0

I'm trying to figure out the best way to halt a running script using a keyboard shortcut while the terminal is not the active window.

This led me to learn about watching keyboard events with cat /dev/input/eventX ( where X is a number that corresponds to keystroke events)

I then learned about a tool evtest that will run until interrupted printing out the events (keystrokes) as they occur in a human readable format.

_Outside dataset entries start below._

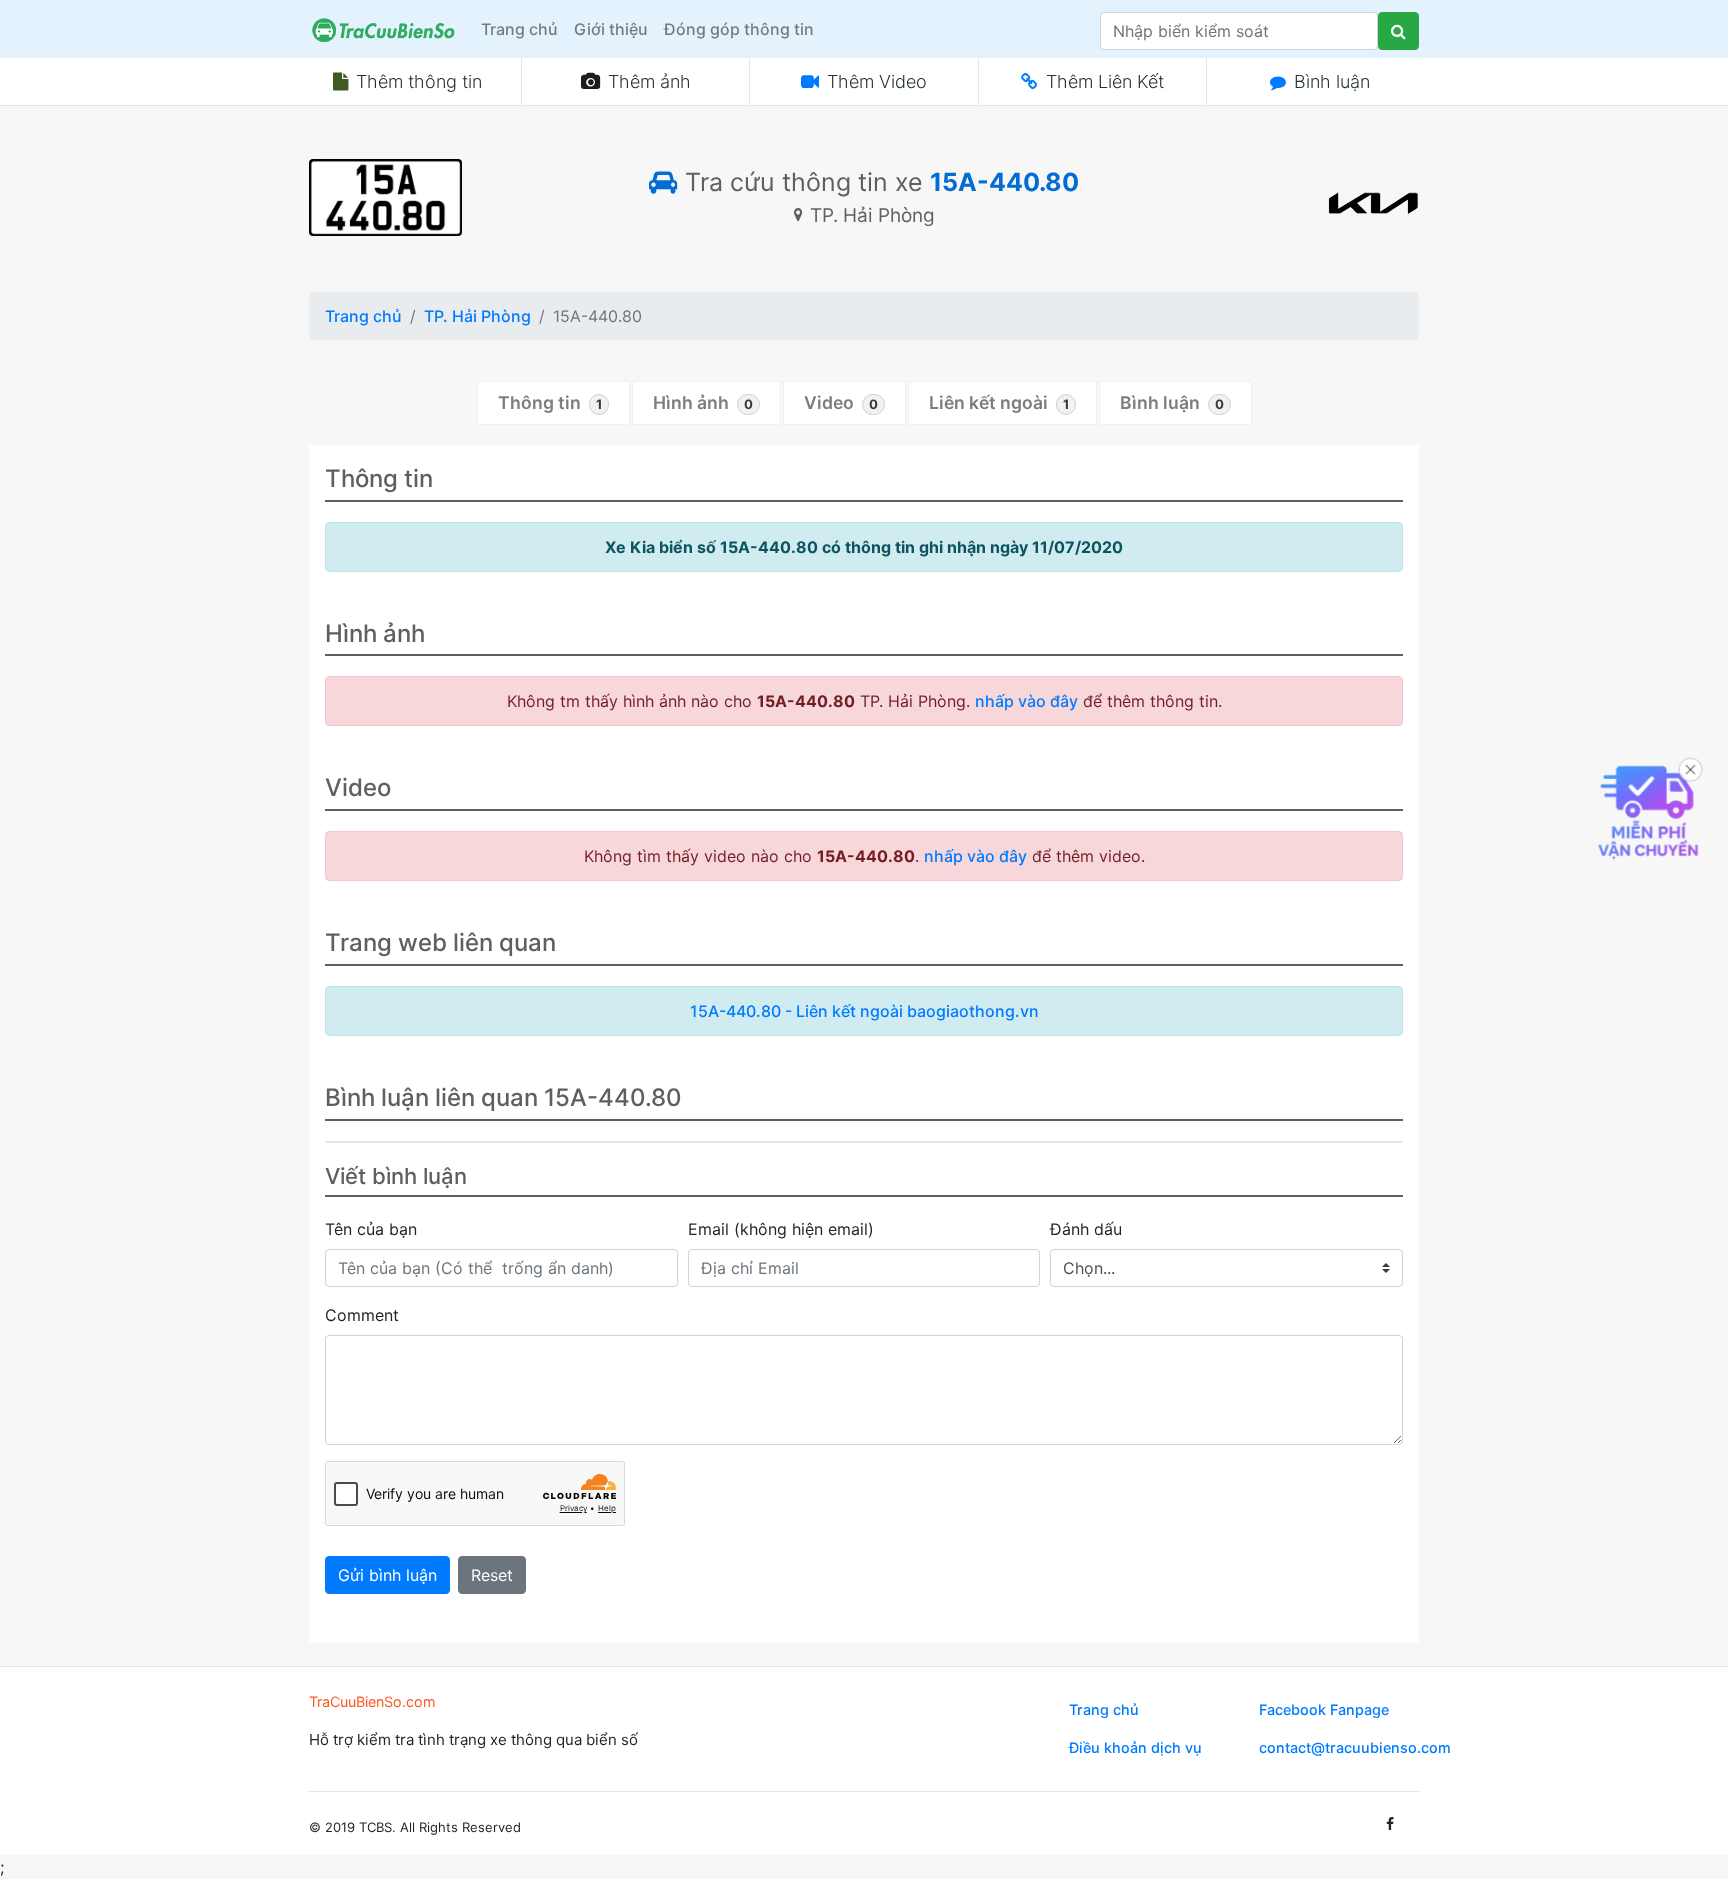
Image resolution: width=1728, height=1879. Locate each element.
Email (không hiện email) (781, 1229)
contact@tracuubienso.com (1355, 1747)
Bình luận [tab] (1172, 402)
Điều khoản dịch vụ (1135, 1747)
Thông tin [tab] (550, 402)
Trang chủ (519, 29)
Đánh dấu (1086, 1229)
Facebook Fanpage (1324, 1709)
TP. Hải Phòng (477, 316)
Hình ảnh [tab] (703, 402)
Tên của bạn (371, 1229)
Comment (362, 1315)
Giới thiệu (611, 29)
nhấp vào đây (1026, 701)
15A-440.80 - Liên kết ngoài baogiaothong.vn (864, 1011)
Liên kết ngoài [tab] (999, 402)
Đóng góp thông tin (739, 29)
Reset (492, 1575)
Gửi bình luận (387, 1575)
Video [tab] (841, 402)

Here is the script I've managed so far, but its not working as expected. In a perfect solution the user could press Key_Space at anytime to halt the script, but I don't think that's possible here. So my workaround is to give them a 2 second window at the begining of the loop.

#!/bin/bash                                                              
exitCase='*type 1 (EV_KEY), code 57 (KEY_SPACE)*'

while [ true ]  do
    evtest  /dev/input/eventX |  read -s -t 2  line 
    if [ "$line" = "$exitCase" ] 
    then
        echo caught event
        exit 0

    else           
        echo loop doing stuff
    fi
done

Problem is the script will run once without looping, is there a better way to do this? Or how can I adjust my script to loop until it sees input matching the exit case?

I think another potential problem is that a single keystroke will print out multiple lines so maybe i need a evtest /dev/input/eventX | while read line? But after trying I could only get it to loop on events, and not while waiting for them.

1 Answers1

1

Since the right hand side of your evtest | read line pipeline runs in a separate subshell (and therefore never sets line to anything useful), I would have expected that the test that you have would never be true, and that the script would run indefinitely. It may be that you have code in the script that you are not showing?

In any case, you don't need to read from evtest. Instead, you could use grep (this would also take care of the "potential problem" that you mention at the end):

#!/bin/sh

exitCase='*type 1 (EV_KEY), code 57 (KEY_SPACE)*'

while true; do
    if evtest /dev/input/eventX | grep -q -Fx -e "$exitCase"; then
        echo caught event
        break
    else           
        echo loop doing stuff
    fi
done

This would break out of the loop as soon as evtest produced a line that is exactly the same as $exitCase. The -q option to grep tells it to be quiet (we're only interested in the exit status), with -F we make sure that grep compares the $exitCase string as a string rather than as a regular expression, and with -x we require whole line matches (no substrings, as if the string was anchored at both start and end).

If you want to impose a timeout on the grep or evtest, you may use timeout from GNU coreutils.